# USB Headset, Kernel 2.6.8.1

## thskyt

I've been trying to get a Logitech USB Headset working in Gentoo Linux (2004.2), running kernel 2.6.8.1.

So far, no luck other than the kernel recognizing the hardware plugged in and defining its capabilities (sample rate, etc.) at bootup.

Sound support is hard-coded into the kernel, alsa-support is modularized and alsa-driver has been compiled with make.conf holding the line

ALSA_PATH="emu10k1 usb-audio"

The below output is repeated for interfaces 1 and 2, as well as altsettings 1 and 2 of interface 2 - I assume that interface 1 is the microphone, having just one channel, whereas interface 2 is the headphones' left and right channel.
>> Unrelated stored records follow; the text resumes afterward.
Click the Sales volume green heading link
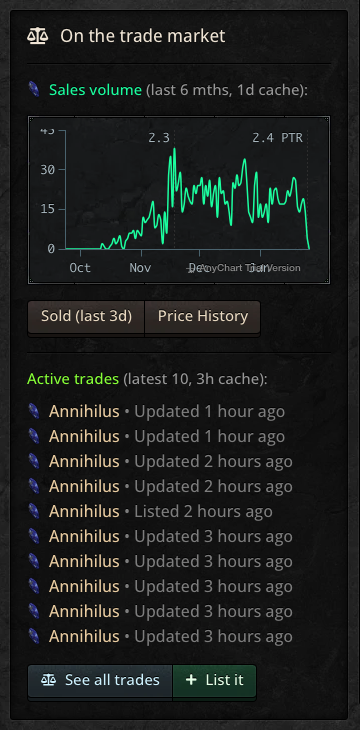360x730 pixels. pos(95,89)
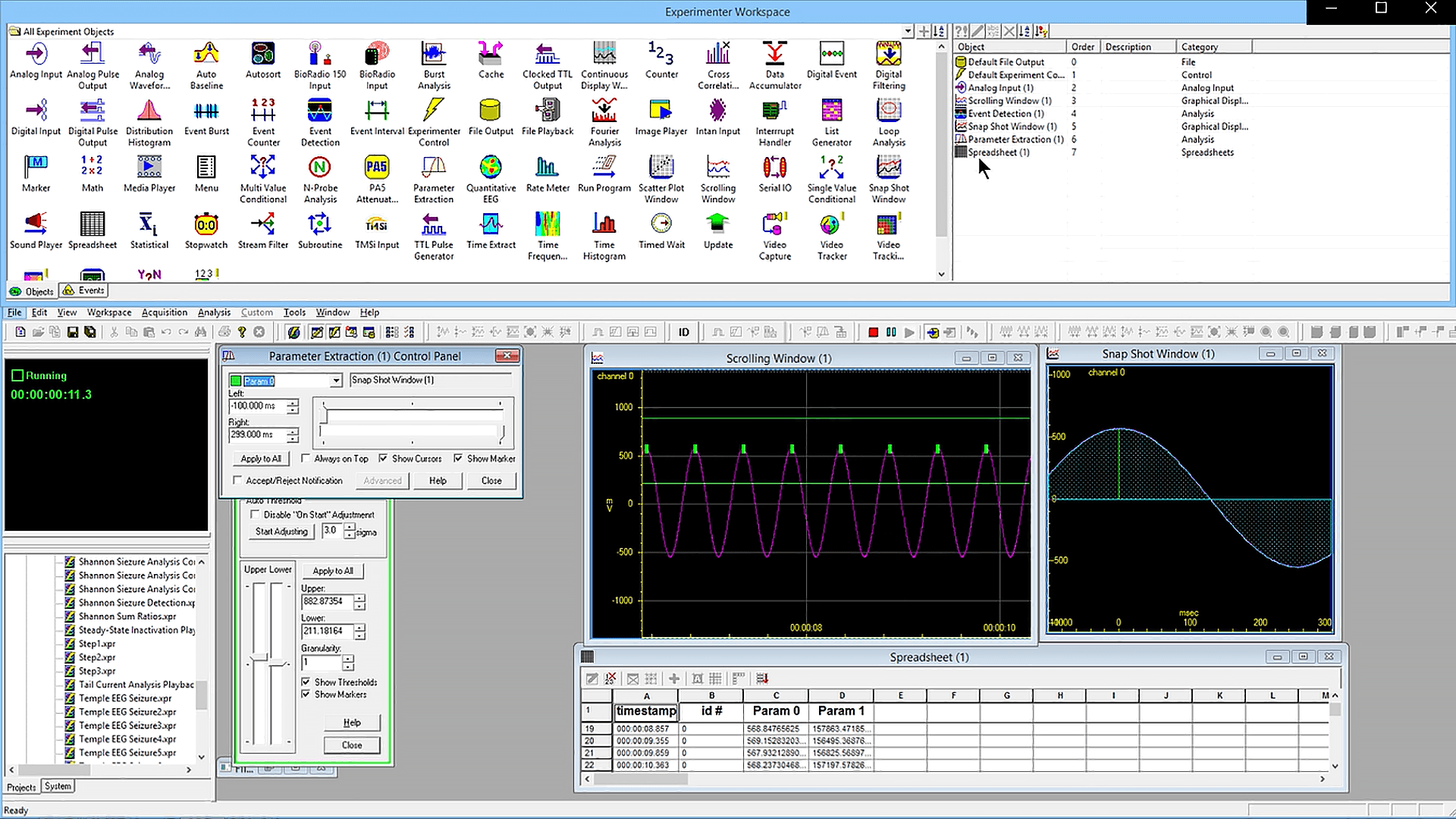The height and width of the screenshot is (819, 1456).
Task: Toggle Show Cursors checkbox
Action: click(x=383, y=458)
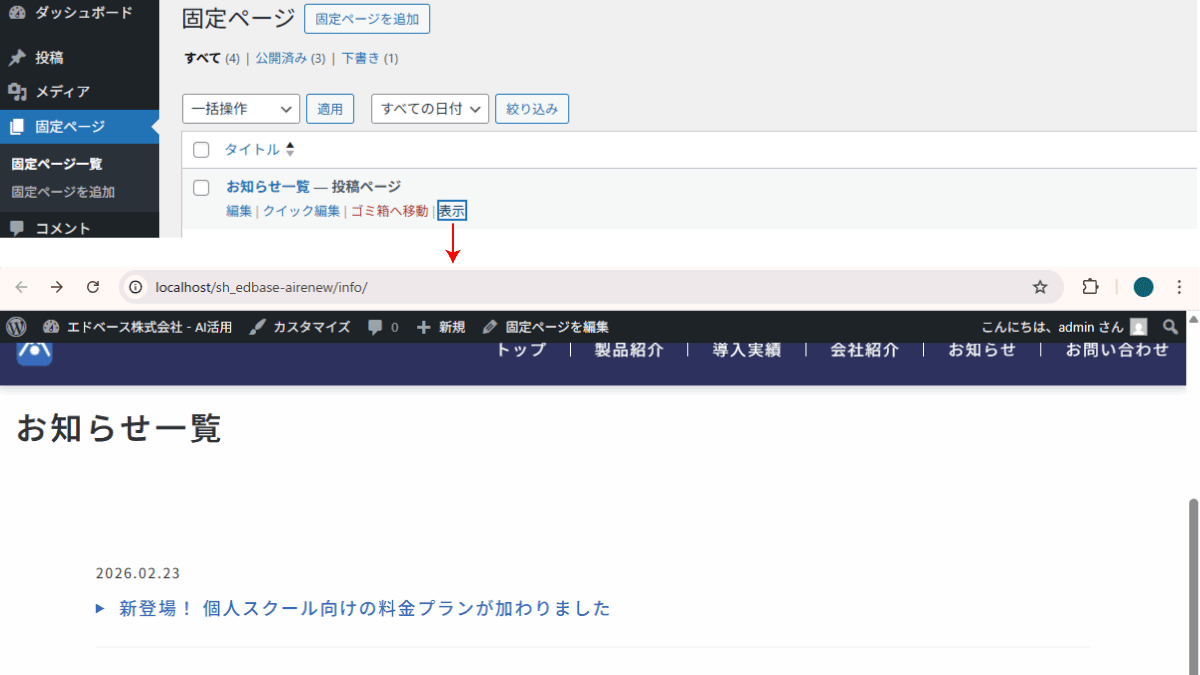
Task: Click the タイトル column sort arrows
Action: [x=288, y=148]
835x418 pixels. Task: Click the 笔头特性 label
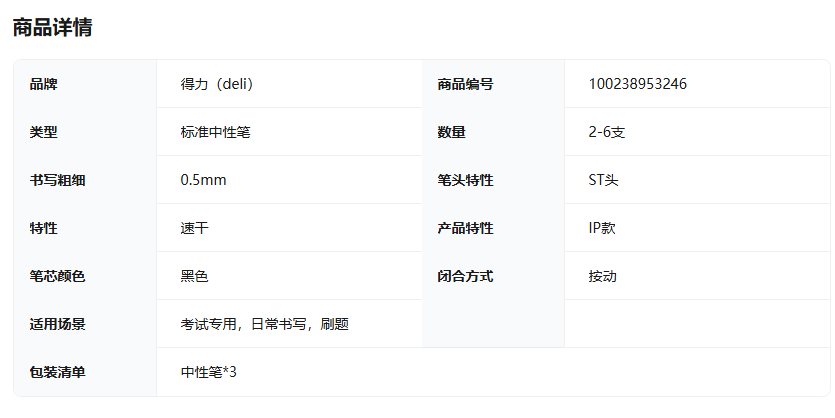pos(465,180)
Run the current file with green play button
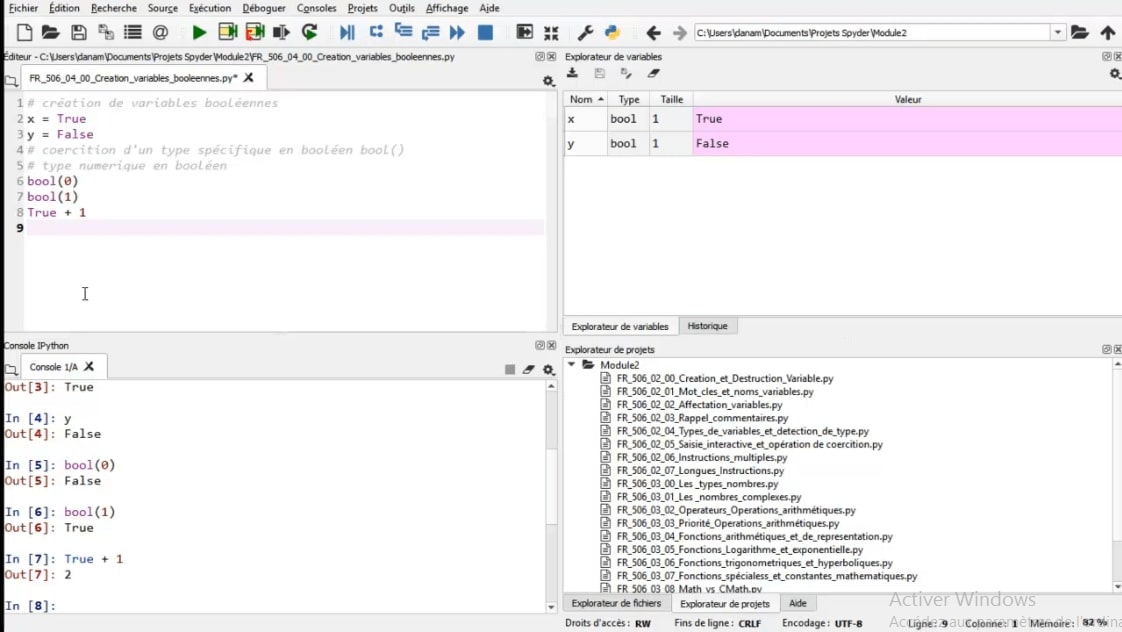The image size is (1122, 632). coord(199,33)
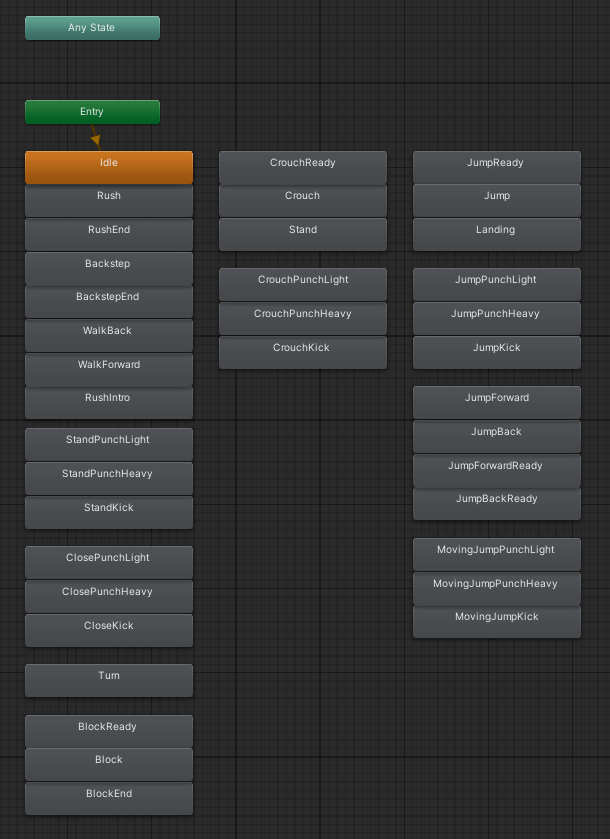Pick the JumpPunchHeavy state node
This screenshot has height=839, width=610.
pyautogui.click(x=496, y=318)
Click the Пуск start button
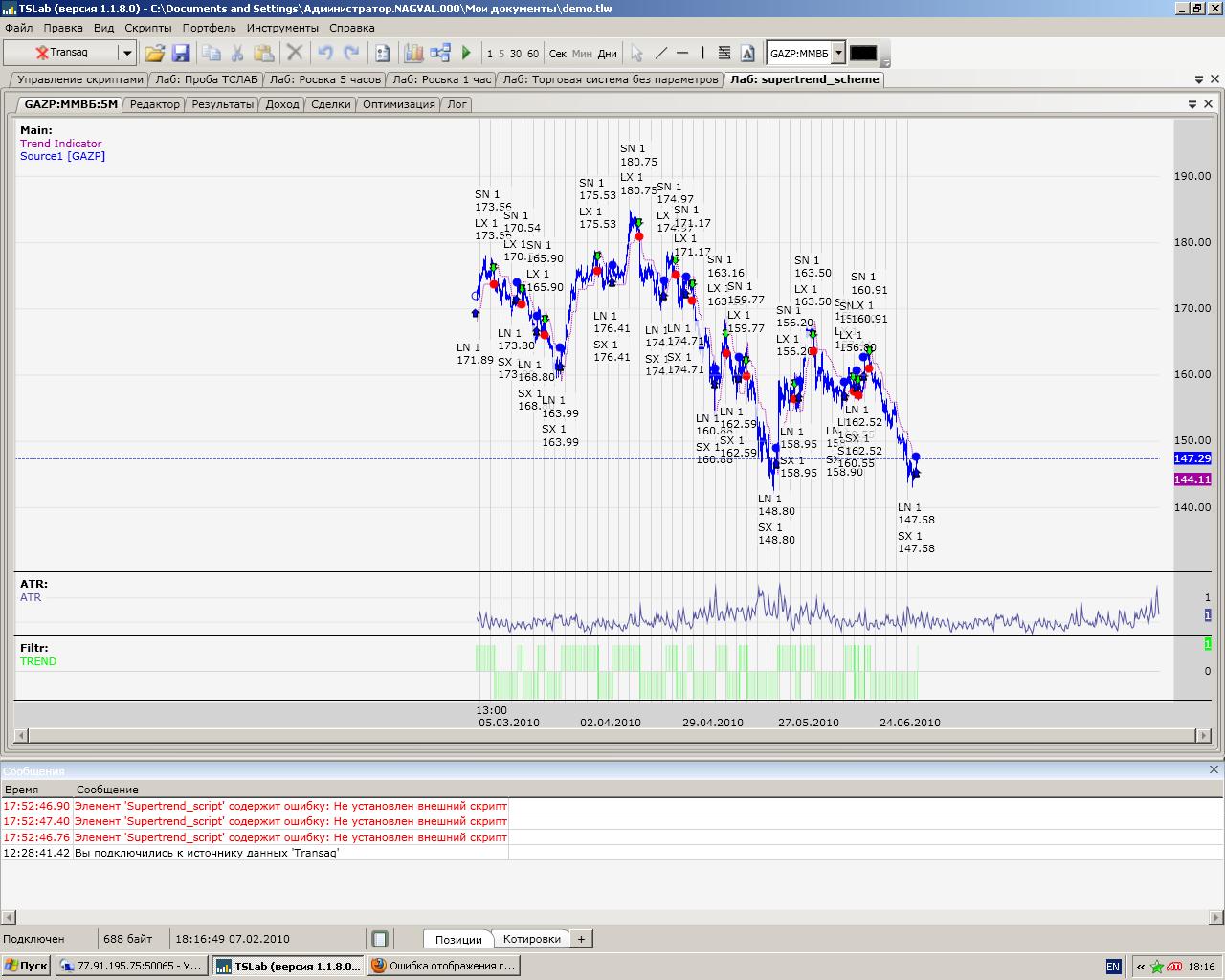The height and width of the screenshot is (980, 1225). click(26, 966)

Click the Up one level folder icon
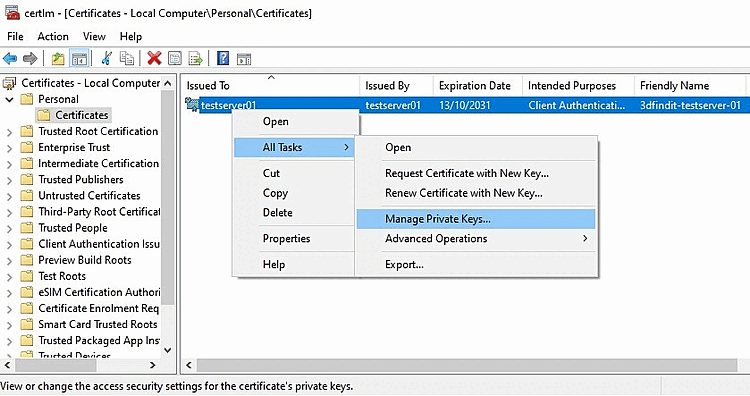58,59
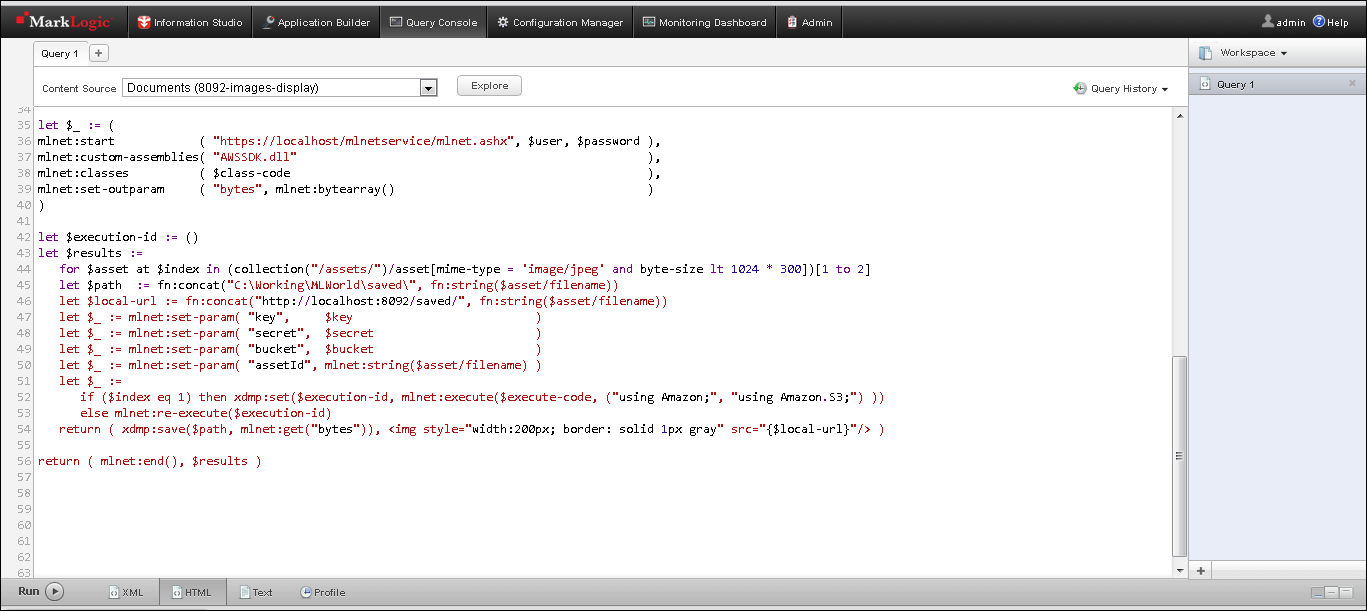Open the Admin interface
This screenshot has height=611, width=1367.
click(809, 21)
------------------------------------------------

usbaudio: valid output sample rate 8000

usbaudio: valid output sample rate 48000

usbaudio: valid output sample rate 44100

usbaudio: valid output sample rate 22050

usbaudio: valid output sample rate 11025

usbaudio: device 2 interface 1 altsetting 2: format 0x00000010 sratelo 8000 sratehi 48000 attributes 0x01

------------------------------------------------

Since no sound-device shows up apart from the integrated PCI-card, I've tried modprobe'ing snd-usb-audio, which returned:

 WARNING: Error inserting snd_usb_lib (/lib/modules/2.6.8.1/kernel/sound/usb/snd-usb-lib.ko): Unknown symbol in module, or unknown parameter (see dmesg)

dmesg output:

-----------------

snd_usb_lib: Unknown symbol snd_compat_kcalloc

snd_usb_lib: Unknown symbol snd_verbose_printk

snd_usb_lib: Unknown symbol snd_compat_kcalloc

snd_usb_lib: Unknown symbol snd_verbose_printk

Does anyone know how to make the headset work?

----------

## je

I use a Philips Webcam with alsa snd-usb-audio

This is how i got the built in microphone to work:

Im using Kernel 2.6.9-r3 <gentoo-dev-sources>.

I do not use any modules, all options and drivers are compiled into the kernel.

In menuconfig say yes to: device drivers -> sound -> alsa -> alsa usb devices -> usb audio/midi driver <snd-usb-audio>.

AND make sure you disable the following: device drivers -> usb-support -> usb-audio-support <usb-audio>.

Compile Kernel, boot it and it will probably work (it does on my system :] ). The usb microphone will be assigned to the next unused dsp device.

Thats it  :Smile: 

----------